#### [GOAL OF THE EXERCISE]
Retype every record below exactly as it appears.
SUPPLIED DATA section start
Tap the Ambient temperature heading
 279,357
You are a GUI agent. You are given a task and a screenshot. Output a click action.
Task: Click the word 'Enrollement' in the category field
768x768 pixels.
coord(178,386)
SUPPLIED DATA section end
#### [COMPLETED EXERCISE]
Tap the Ambient temperature heading
 279,357
You are a GUI agent. You are given a task and a screenshot. Output a click action.
Task: Click the word 'Enrollement' in the category field
768x768 pixels.
coord(178,386)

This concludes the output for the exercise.